When I was 8 or 9 years old, I remember lying in bed on Christmas Eve thinking about Santa. The funny thing was, I wasn't really envisioning gifts or the way he would get into my house. I was just feeling good. Everything seemed magical.
I always think about that when I think of Santa. Of course, I loved Santa's presents, but that's not really what Santa gave me. Santa made me feel like everything was right in the world, things were on track, and at least for Christmas Eve, I could forget about being anxious or concerned about situations and just fall into the goodness of it all.
That's why I believe in Santa. He's a symbol of goodness and fairness, and he reminds me of what I fail to notice a lot of the time. Though he happens to pop up in December, his message is for every day of the year.
I know that many are frustrated by the whole Santa thing, largely because of the overwhelming expectations and the overdoing of "stuff" for the kids. But that's not Santa's fault. It's what we created in our own minds.
Unfortunately, it's this overdone approach to Santa that we often share with our kids. I don't recall any book or movie in which Santa says, "The more stuff, and the more expensive, the better!" That was our creation, our misinterpretation of what it means to give.

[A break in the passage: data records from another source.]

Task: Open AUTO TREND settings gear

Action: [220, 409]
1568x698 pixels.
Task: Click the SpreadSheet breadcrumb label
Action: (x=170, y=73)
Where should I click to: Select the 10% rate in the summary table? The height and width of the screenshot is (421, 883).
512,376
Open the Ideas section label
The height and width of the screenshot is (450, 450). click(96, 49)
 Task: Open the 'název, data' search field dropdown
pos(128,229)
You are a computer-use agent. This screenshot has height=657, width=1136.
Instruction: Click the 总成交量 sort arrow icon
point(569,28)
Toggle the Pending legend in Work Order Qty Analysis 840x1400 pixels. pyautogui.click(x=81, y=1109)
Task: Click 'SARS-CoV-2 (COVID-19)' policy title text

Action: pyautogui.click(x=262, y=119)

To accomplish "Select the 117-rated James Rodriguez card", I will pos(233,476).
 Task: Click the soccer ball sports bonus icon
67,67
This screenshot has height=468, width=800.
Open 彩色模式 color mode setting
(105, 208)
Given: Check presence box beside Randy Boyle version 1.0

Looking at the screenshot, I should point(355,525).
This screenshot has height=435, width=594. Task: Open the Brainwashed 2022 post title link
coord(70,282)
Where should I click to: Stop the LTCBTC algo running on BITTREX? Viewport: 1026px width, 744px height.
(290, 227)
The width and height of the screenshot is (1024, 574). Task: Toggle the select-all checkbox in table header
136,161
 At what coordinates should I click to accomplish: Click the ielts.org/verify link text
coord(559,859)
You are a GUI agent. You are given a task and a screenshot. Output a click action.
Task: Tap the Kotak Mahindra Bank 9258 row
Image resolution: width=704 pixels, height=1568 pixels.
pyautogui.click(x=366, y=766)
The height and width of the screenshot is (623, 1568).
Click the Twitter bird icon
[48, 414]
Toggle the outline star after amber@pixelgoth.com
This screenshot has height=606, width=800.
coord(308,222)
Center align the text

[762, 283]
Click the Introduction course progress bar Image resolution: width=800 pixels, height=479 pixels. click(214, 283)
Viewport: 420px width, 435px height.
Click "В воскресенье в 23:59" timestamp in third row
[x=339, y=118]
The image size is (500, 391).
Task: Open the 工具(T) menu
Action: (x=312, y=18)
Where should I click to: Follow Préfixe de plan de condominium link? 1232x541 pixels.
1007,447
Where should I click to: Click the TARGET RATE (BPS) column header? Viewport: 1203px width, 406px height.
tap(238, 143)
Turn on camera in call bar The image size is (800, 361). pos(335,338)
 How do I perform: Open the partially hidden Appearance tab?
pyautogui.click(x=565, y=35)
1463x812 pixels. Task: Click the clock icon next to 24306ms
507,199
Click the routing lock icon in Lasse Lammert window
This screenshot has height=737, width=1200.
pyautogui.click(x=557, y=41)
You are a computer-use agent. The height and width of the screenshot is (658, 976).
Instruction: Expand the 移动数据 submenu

The Santa I know is a lot more similar to Kris Kringle in A Miracle on 34th Street, the Santa who advocates sharing, connecting, laughing, blowing big bubbles with bubblegum, being a kid at heart and above all continuing to believe.
What does he want us to believe? He wants us to believe in the spirit of the season, in the joy of living from the center of our being instead of buying into the trappings of the world around us, and in the power of love and relationships.
Receiving toys and opening presents is great, but it's fleeting and only a small piece of the big picture. Santa reminds us to reconnect to our childlike awareness so that we notice the love and magic in our everyday lives.
At the end of the season, I put my decorations away and move toward the next big thing. But I keep a few Santa books out year-round. December may come and go, but Santa's message is always relevant.
What I remember feeling on Christmas Eve when I was 8 or 9 is one of those deeply ingrained experiences, a feeling of pure joy. I often find myself chasing those old feelings, though I'm beginning to recognize that certain types of joy are reserved for children.
Nevertheless, whenever I see Santa or hear the bells, I'm reminded of the possibilities. I remember the true meaning of this time of year -- or really, any time of year.
I'm comforted that my children can have a relationship with Santa way beyond their childhood. They can anticipate and have faith in the excitement and emotions that always reemerge at this time of year. They can appreciate that Santa reminds us to view the world in a more heart-centered and magical way.
Then, hopefully it will always be easy to believe.